Refresh tokens in the Microsoft identity platform

A refresh token is used to obtain new access and refresh token pairs when the current access token expires. When a client acquires an access token to access a protected resource, the client also receives a refresh token.

Refresh tokens are also used to acquire extra access tokens for other resources. Refresh tokens are bound to a combination of user and client, but aren't tied to a resource or tenant. A client can use a refresh token to acquire access tokens across any combination of resource and tenant where it has permission to do so. Refresh tokens are encrypted and only the Microsoft identity platform can read them.

Token lifetime

Refresh tokens have a longer lifetime than access tokens. The default lifetime for the refresh tokens is 24 hours for single page apps and 90 days for all other scenarios. Refresh tokens replace themselves with a fresh token upon every use. The Microsoft identity platform doesn't revoke old refresh tokens when used to fetch new access tokens. Securely delete the old refresh token after acquiring a new one. Refresh tokens need to be stored safely like access tokens or application credentials.

Note

Refresh tokens sent to a redirect URI registered as spa expire after 24 hours. Additional refresh tokens acquired using the initial refresh token carry over that expiration time, so apps must be prepared to rerun the authorization code flow using an interactive authentication to get a new refresh token every 24 hours. Users don't have to enter their credentials and usually don't even see any related user experience, just a reload of your application. The browser must visit the sign-in page in a top-level frame to show the login session. This is due to privacy features in browsers that block third party cookies.

Token expiration

Refresh tokens can be revoked at any time, because of timeouts and revocations. Your app must handle revocations by the sign-in service gracefully by sending the user to an interactive sign-in prompt to sign in again.

Token timeouts

You can't configure the lifetime of a refresh token. You can't reduce or lengthen their lifetime. Therefore, it's important to ensure that you secure refresh tokens, as they can be extracted from public locations by bad actors, or indeed from the device itself if the device is compromised. There are a few things you can do:

Not all refresh tokens follow the rules set in the token lifetime policy. Specifically, refresh tokens used in single page apps are always fixed to 24 hours of activity, as if they have a MaxAgeSessionSingleFactor policy of 24 hours applied to them.

Token revocation

The server can revoke refresh tokens because of a change in credentials, user action, or admin action. Refresh tokens fall into two classes: tokens issued to confidential clients (the rightmost column) and tokens issued to public clients (all other columns).

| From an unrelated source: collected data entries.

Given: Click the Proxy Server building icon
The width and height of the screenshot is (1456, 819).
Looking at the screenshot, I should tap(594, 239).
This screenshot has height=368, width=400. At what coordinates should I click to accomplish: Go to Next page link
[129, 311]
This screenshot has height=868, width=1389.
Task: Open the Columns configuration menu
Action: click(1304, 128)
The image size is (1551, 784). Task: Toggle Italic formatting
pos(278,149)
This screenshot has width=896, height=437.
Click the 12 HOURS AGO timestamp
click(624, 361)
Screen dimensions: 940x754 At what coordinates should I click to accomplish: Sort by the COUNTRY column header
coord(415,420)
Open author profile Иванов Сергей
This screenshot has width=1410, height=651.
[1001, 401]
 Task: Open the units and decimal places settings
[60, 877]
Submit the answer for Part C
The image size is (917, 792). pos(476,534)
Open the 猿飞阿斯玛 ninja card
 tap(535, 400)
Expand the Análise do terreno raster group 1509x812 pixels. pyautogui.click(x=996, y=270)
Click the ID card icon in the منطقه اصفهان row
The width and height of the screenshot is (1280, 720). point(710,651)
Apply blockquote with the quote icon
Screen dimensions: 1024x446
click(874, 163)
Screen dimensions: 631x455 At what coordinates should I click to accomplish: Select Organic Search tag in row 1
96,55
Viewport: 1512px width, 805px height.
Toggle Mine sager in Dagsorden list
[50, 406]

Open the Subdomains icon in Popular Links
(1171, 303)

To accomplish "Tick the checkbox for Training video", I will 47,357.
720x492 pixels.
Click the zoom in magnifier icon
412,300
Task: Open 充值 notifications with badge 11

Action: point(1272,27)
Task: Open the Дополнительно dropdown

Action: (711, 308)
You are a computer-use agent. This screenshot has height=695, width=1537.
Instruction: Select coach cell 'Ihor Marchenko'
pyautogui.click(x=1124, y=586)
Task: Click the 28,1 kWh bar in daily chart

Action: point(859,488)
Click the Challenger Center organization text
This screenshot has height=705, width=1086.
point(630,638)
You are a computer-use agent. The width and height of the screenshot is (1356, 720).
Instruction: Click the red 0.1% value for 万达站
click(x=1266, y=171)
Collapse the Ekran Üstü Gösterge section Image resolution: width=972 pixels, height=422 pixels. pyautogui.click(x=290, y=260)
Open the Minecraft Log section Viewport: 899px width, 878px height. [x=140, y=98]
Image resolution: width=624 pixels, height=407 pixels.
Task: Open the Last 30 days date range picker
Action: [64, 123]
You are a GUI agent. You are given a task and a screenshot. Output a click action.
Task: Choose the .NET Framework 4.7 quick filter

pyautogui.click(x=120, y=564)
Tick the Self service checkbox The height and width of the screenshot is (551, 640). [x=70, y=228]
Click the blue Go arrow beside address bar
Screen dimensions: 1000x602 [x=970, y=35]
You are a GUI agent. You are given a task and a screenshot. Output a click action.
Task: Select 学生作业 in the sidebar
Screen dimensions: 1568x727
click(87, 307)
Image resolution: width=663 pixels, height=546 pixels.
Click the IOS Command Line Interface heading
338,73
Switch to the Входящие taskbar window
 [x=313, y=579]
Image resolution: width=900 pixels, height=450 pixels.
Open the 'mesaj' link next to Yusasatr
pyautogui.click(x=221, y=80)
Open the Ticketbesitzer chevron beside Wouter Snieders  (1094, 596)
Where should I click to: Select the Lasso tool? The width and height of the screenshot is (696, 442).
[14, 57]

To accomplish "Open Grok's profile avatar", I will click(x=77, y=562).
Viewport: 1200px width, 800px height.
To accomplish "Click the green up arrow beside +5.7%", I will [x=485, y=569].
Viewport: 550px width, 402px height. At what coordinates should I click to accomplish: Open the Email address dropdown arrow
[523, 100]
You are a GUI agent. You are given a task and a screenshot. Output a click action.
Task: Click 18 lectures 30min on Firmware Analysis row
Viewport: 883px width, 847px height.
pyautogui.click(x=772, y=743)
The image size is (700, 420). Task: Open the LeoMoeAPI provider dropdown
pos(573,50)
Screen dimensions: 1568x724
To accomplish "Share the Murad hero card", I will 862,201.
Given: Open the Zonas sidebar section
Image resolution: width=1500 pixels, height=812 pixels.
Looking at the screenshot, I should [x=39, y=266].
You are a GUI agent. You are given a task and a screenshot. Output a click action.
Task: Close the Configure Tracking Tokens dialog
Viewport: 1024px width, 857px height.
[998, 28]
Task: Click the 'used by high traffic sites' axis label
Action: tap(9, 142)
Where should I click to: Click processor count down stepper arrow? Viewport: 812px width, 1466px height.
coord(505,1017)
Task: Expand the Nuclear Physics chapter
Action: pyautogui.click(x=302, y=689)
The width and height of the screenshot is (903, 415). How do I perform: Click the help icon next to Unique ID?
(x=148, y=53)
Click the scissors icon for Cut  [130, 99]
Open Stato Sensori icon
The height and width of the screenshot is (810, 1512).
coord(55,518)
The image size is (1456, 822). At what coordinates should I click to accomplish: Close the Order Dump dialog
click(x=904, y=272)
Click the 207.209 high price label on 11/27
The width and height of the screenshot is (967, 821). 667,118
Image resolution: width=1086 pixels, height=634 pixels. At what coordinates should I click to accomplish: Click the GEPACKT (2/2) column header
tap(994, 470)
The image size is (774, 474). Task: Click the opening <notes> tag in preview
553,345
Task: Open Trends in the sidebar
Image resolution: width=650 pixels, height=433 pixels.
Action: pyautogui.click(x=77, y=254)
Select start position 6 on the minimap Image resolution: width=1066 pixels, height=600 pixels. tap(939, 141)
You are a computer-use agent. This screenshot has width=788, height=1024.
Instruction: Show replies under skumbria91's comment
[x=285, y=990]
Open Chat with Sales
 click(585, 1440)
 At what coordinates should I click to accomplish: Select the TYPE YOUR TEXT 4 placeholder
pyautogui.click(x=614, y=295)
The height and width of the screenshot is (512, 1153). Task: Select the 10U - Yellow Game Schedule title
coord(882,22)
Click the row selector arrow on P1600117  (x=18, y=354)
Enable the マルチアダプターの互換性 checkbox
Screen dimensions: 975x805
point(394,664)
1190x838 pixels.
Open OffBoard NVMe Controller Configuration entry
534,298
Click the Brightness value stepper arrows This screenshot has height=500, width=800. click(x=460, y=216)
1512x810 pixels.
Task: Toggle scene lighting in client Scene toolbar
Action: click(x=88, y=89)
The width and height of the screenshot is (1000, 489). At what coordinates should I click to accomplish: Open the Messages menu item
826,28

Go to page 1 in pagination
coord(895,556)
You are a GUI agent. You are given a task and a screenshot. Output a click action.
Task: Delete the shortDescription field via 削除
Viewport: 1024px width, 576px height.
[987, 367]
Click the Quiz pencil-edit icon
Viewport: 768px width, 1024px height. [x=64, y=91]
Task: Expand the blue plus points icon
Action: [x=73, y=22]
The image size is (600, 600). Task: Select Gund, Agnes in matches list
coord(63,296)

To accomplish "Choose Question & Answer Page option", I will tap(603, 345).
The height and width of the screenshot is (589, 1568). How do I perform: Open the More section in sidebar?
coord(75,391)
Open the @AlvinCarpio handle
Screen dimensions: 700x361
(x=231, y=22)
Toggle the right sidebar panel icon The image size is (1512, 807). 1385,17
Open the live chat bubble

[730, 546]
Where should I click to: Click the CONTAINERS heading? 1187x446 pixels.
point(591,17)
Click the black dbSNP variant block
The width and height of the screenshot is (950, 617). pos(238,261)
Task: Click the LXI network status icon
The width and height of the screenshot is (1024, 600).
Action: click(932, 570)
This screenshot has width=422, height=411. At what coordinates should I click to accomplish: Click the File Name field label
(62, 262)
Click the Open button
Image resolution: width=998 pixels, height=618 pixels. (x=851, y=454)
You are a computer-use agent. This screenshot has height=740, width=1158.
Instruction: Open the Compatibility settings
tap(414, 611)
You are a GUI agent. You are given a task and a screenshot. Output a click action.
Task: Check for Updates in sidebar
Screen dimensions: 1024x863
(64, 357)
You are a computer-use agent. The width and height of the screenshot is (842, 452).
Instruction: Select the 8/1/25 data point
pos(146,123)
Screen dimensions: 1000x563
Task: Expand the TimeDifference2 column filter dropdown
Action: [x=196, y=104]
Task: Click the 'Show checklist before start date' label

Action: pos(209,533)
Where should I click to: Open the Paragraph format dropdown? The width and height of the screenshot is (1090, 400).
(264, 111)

Change Password-based cookie Password-based token Non-password-based cookie Non-password-based token Confidential client token
Password expires Stays alive Stays alive Stays alive Stays alive Stays alive
Password changed by user Revoked Revoked Stays alive Stays alive Stays alive
User does SSPR Revoked Revoked Stays alive Stays alive Stays alive
Admin resets password Revoked Revoked Stays alive Stays alive Stays alive
User revokes their refresh tokens Revoked Revoked Revoked Revoked Revoked
Admin revokes all refresh tokens for a user Revoked Revoked Revoked Revoked Revoked

Note

Refresh tokens are not revoked for B2B users in their resource tenant. The token needs to be revoked in the home tenant.